▶ [Description of the task] Without any pictures, copy the records below once more, exactly as they are.
****************************************
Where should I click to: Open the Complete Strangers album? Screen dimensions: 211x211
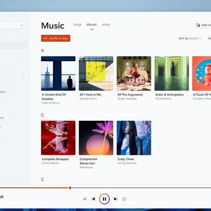click(58, 138)
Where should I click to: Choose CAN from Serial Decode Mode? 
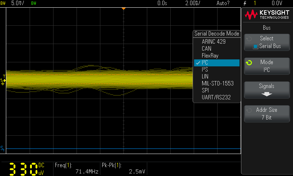pos(207,48)
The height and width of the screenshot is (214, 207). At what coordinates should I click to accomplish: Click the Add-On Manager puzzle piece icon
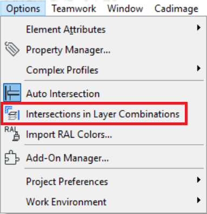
****************************************
▶ [Solution to this task]
Where should I click to: Open the Complete Strangers album? Screen dimensions: 211x211
click(58, 138)
Where should I click to: Choose CAN from Serial Decode Mode? 
pos(207,48)
The height and width of the screenshot is (214, 207). At what coordinates should I click to accomplish: Click the Add-On Manager puzzle piece icon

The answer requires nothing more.